Besides India, where there is no record of the total number of migrant Nepali workers, over 1 million Nepali men and women work in Israel, the US, Saudi Arabia, the United Arab Emirates, Qatar, and other Gulf states with the help of labour brokers and manpower agencies.

Employed as domestic servants, construction workers, or other low-skill laborers, they subsequently face conditions indicative of forced labour such as withholding of passports, restrictions on movement, non-payment of wages, threats, deprivation of food and sleep, and physical or sexual abuse, the report said.

About 7,500 children are trafficked domestically for commercial sexual exploitation. Also, within Nepal, more are forced to work as domestic servants, circus entertainers, factory workers, or beggars.

In 2008, there was an increase in the number of Nepali men being recruited for work in Gulf states, but subsequently trafficked into forced labour in Iraq and Afghanistan by manpower agencies.

Nepal is also becoming a major destination for foreign child sex tourists as traditional Southeast Asian destinations are becoming more stringent towards sex offenders.
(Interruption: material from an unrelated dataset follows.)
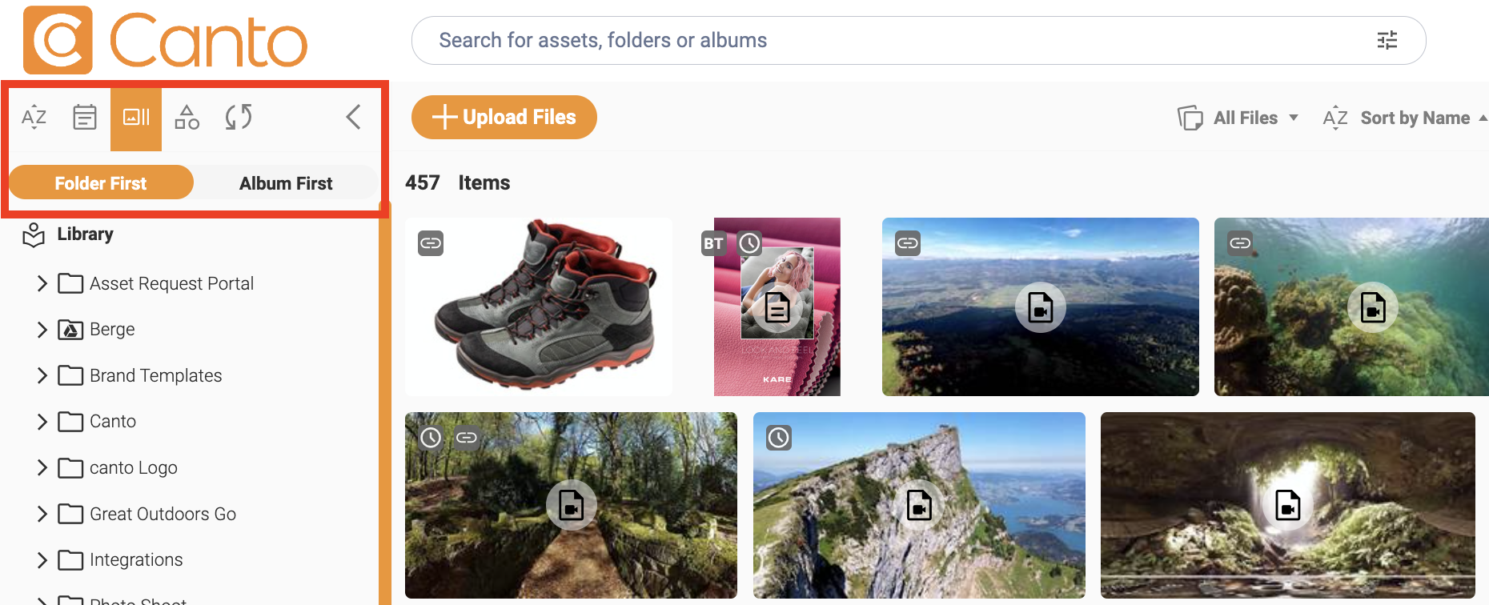
Task: Open the shapes smart albums sidebar icon
Action: coord(187,118)
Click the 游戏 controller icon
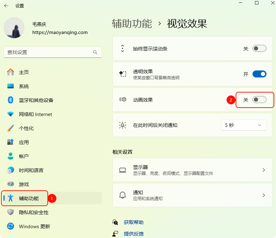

The US Secretary of State Hillary Clinton said that the Obama Administration views the fight against human trafficking, both at home and abroad, as a critical part of the US foreign policy agenda.

The US currently funds 140 anti-trafficking programmes in nearly 70 countries.

Nepal remains on the Tier 2 country list compiled by the US for not fully complying with the minimum standards for the elimination of trafficking.